■ **EXTRACT**:
* * * * *
Description of problem: When a qemu process is non-responding (the qemu monitor commands time out) the state of the VM is not set to non-responding Version-Release number of selected component (if applicable): vdsm-4.17.26-0.el7ev.noarch How reproducible: 100% Steps to Reproduce: 1. kill -19 <qemu_pid> Actual results: VM is marked as UP Expected results: Vm is marked as non-responding Additional info: The responsive state is set in virdomain.Notifying when libvirt returns libvirt.VIR_ERR_OPERATION_TIMEOUT. If the call to the dom object does not return the time out exception, the VM is marked as in UP state again. This is problem as some calls to the dom object are non blocking. dom.controlInfo() or dom.metadata() for instance. This information is requested pretty often and the VM is always marked as responding when these calls are triggered. Control infor is called ~2 sec.
(In reply to Roman Hodain from comment #0) > Additional info: > The responsive state is set in virdomain.Notifying when libvirt returns > libvirt.VIR_ERR_OPERATION_TIMEOUT. If the call to the dom object does not > return the time out exception, the VM is marked as in UP state again. This > is problem as some calls to the dom object are non blocking. > dom.controlInfo() or dom.metadata() for instance. This information is > requested pretty often and the VM is always marked as responding when these > calls are triggered. Control infor is called ~2 sec. This is correct, but we must make sure that libvirt itself times out, because if it doesn't, there is little Vdsm can do. Vdsm cannot be too smart here, because this can create false positives; the periodic framework (which calls -albeit indirectly- controlInfo as you reported) already have aggressive timeouts, and this as smart as we can get. So the first step is to make sure that libvirt behaves as we expect.
There is a bug in the responsiveness reporting using bulk stats. The other timeout reporting - depending on the VM calls return value seems OK. Working on a fix.
Please check https://gerrit.ovirt.org/#/c/61310/3//COMMIT_MSG to learn about the bug I found, and how the fix will address it.
* * * * *
■ **INFORMATION SHOWN**:
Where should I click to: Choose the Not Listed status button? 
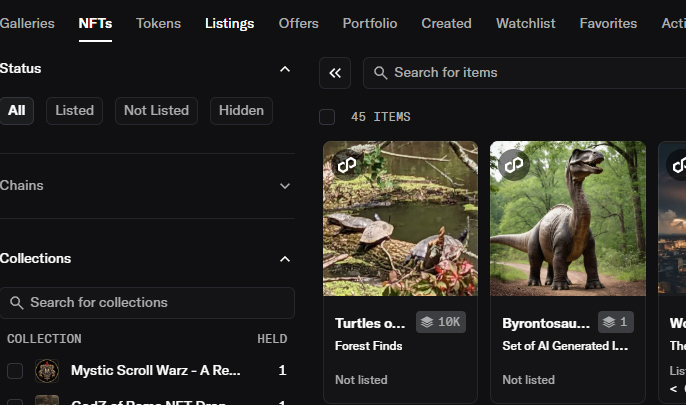pyautogui.click(x=156, y=111)
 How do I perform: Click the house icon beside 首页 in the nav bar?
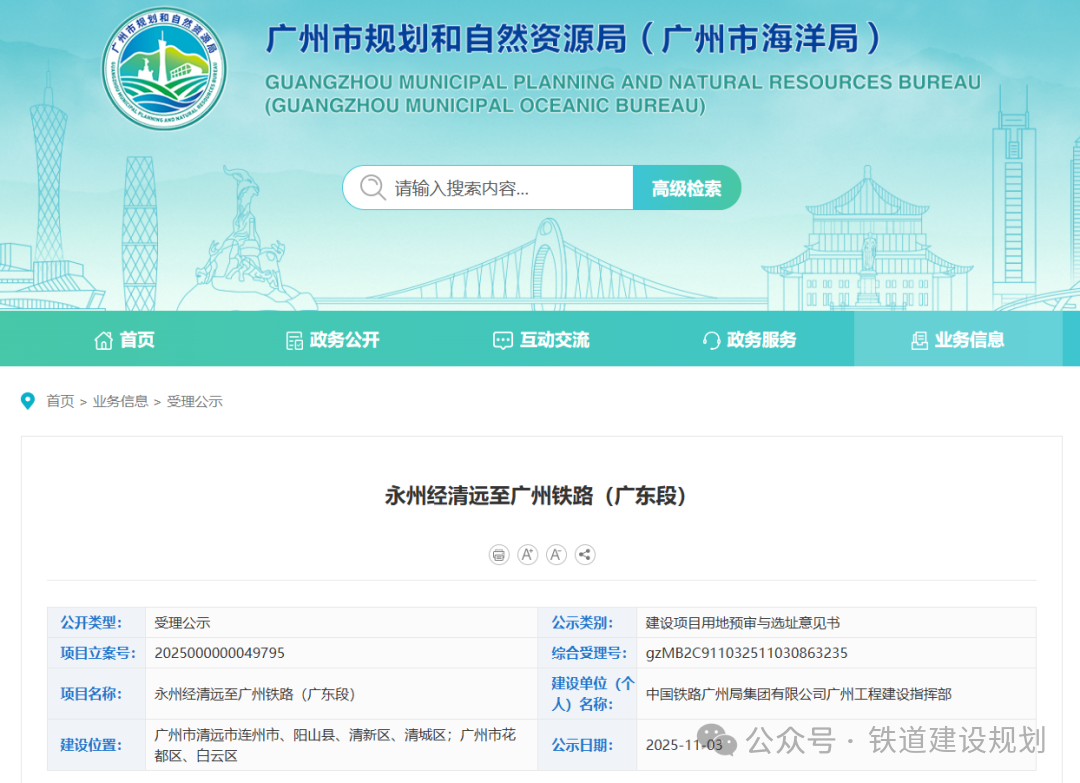coord(103,340)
* * * * *
Copy everything in the VM responsiveness thread from "There is a bug" down to "will address it.", and switch "bulk stats" to "bulk statistics". The material that comes after the thread is separate from it.

There is a bug in the responsiveness reporting using bulk statistics. The other timeout reporting - depending on the VM calls return value seems OK. Working on a fix.
Please check https://gerrit.ovirt.org/#/c/61310/3//COMMIT_MSG to learn about the bug I found, and how the fix will address it.